[Dataset rows]
= = = =
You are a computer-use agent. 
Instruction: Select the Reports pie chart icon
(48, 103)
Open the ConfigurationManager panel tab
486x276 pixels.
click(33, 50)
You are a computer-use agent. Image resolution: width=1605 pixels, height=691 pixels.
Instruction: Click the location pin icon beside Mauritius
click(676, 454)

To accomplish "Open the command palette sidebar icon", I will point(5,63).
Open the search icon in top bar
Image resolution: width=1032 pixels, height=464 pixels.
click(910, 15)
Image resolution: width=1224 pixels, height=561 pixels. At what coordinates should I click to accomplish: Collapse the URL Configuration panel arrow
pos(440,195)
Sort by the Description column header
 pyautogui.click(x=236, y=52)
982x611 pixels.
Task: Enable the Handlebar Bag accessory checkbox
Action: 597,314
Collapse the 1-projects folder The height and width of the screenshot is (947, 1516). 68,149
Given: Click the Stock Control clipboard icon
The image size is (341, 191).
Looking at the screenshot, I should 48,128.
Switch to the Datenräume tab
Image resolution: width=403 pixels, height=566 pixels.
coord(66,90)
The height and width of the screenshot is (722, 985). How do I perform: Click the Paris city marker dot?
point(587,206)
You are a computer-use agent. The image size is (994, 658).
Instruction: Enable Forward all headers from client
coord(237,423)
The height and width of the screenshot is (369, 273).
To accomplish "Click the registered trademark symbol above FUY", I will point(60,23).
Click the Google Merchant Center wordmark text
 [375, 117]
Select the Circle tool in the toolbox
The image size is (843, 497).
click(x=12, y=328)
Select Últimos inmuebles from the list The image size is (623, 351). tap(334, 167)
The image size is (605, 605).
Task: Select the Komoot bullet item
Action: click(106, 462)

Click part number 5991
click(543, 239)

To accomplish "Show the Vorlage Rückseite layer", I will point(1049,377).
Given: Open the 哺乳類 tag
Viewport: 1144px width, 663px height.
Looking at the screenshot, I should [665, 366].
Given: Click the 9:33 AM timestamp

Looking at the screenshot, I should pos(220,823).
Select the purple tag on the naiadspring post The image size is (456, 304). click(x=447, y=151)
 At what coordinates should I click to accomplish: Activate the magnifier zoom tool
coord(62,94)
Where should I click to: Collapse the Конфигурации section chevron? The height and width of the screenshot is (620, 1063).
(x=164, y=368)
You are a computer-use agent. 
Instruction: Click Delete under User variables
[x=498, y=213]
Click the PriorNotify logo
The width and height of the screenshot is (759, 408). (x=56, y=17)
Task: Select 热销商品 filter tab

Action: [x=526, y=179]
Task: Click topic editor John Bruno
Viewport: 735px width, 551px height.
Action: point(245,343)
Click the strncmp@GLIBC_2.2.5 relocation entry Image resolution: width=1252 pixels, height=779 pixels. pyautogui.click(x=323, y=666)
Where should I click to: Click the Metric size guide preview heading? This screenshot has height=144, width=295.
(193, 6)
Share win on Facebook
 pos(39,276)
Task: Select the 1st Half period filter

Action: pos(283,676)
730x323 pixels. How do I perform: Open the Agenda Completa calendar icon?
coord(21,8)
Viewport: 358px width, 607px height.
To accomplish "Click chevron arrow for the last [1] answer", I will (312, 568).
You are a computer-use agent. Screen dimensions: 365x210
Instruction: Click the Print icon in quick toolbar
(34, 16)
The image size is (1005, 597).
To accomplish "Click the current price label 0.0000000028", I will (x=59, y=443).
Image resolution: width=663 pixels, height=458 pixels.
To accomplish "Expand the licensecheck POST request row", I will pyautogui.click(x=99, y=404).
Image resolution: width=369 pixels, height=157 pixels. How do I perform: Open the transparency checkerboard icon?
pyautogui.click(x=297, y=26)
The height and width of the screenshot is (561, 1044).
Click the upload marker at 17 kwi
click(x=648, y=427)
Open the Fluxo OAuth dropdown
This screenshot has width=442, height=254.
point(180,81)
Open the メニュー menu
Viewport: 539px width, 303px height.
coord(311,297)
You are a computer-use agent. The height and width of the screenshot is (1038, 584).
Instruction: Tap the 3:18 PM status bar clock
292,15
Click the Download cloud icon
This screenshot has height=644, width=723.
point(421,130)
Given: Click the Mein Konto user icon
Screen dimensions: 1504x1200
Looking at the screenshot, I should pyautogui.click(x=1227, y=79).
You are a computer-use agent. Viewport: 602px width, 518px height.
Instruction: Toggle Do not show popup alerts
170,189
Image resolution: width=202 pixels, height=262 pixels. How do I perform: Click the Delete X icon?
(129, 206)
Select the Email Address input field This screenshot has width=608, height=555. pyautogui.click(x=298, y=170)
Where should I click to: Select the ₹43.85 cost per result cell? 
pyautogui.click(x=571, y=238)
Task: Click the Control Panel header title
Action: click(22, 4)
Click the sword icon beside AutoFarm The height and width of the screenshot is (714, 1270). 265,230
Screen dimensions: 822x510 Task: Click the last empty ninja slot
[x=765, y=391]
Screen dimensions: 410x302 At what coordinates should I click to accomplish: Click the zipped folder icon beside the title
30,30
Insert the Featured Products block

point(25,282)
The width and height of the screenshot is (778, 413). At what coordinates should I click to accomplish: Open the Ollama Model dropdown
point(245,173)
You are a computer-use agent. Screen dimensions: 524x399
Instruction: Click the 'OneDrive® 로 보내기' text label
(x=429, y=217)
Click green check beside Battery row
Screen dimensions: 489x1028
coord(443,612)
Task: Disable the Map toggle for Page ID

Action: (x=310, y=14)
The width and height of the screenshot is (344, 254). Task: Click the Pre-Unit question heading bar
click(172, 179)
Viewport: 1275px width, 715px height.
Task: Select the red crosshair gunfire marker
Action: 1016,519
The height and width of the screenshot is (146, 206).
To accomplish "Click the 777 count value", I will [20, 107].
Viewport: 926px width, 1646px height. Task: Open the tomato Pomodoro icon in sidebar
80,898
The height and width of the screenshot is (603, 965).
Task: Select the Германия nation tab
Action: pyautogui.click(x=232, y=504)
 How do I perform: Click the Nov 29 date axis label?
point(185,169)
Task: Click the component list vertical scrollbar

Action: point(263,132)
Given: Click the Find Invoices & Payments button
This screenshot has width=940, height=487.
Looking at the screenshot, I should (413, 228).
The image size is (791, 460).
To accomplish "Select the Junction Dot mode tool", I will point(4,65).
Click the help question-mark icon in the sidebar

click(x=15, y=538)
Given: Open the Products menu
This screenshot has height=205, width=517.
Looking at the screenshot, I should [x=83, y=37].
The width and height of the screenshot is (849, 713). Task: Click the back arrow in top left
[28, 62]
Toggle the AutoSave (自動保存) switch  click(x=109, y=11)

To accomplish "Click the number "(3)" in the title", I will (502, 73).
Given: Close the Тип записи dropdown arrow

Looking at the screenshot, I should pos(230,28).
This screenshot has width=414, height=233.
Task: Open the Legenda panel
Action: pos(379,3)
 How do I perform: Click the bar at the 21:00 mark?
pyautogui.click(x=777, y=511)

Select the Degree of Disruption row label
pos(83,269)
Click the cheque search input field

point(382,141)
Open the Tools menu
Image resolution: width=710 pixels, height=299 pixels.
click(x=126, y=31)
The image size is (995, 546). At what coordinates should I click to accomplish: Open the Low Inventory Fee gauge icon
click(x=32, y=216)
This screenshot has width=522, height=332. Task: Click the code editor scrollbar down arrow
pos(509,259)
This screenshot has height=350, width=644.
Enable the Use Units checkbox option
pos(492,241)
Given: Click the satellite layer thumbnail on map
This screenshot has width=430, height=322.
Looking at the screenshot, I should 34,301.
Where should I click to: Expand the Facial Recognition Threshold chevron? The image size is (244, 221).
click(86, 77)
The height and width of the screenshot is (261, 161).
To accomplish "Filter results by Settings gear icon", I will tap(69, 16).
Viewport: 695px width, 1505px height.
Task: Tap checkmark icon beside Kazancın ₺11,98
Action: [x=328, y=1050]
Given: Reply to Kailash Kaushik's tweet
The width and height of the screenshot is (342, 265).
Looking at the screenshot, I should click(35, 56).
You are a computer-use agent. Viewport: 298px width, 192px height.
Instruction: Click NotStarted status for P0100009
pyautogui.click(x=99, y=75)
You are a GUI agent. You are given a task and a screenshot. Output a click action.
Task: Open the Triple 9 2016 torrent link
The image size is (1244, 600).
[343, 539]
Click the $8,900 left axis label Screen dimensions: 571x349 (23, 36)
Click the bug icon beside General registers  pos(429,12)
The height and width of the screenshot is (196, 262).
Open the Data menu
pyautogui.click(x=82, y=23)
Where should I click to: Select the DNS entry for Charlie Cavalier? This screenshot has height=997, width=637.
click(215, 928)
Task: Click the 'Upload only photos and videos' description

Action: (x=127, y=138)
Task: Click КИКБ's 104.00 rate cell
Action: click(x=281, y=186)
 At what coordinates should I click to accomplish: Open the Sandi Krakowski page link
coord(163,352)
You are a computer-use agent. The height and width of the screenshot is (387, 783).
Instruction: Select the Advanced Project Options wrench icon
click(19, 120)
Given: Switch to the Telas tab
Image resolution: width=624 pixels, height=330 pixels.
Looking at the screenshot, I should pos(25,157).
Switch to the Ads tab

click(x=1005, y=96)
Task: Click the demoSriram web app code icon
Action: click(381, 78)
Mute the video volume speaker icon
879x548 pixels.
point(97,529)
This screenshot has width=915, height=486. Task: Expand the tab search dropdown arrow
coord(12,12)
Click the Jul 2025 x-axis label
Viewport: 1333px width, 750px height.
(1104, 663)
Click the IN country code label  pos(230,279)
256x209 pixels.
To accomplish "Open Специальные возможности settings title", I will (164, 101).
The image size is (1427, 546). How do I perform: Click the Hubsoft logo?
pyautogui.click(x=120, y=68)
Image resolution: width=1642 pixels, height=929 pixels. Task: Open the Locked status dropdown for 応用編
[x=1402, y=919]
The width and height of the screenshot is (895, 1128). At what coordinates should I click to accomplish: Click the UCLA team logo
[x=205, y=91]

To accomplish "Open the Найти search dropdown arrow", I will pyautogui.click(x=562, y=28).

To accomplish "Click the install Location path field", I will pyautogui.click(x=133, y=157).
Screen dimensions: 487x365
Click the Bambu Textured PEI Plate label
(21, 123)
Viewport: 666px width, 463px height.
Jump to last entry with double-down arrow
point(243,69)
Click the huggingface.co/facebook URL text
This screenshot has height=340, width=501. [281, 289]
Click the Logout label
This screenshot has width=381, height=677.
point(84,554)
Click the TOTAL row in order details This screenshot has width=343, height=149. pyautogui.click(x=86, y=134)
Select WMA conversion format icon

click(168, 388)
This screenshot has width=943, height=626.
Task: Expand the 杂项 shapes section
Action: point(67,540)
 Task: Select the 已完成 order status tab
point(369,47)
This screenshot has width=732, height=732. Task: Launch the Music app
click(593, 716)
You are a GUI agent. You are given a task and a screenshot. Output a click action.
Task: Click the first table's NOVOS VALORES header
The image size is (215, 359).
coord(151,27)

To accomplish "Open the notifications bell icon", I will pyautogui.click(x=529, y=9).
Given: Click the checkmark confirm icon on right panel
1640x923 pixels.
= = = =
## Task instructions:
Return every line from the items above that contains the string "scrollbar". Matching is case-sensitive.

## Expected output:
Task: Click the component list vertical scrollbar
This screenshot has width=522, height=332. Task: Click the code editor scrollbar down arrow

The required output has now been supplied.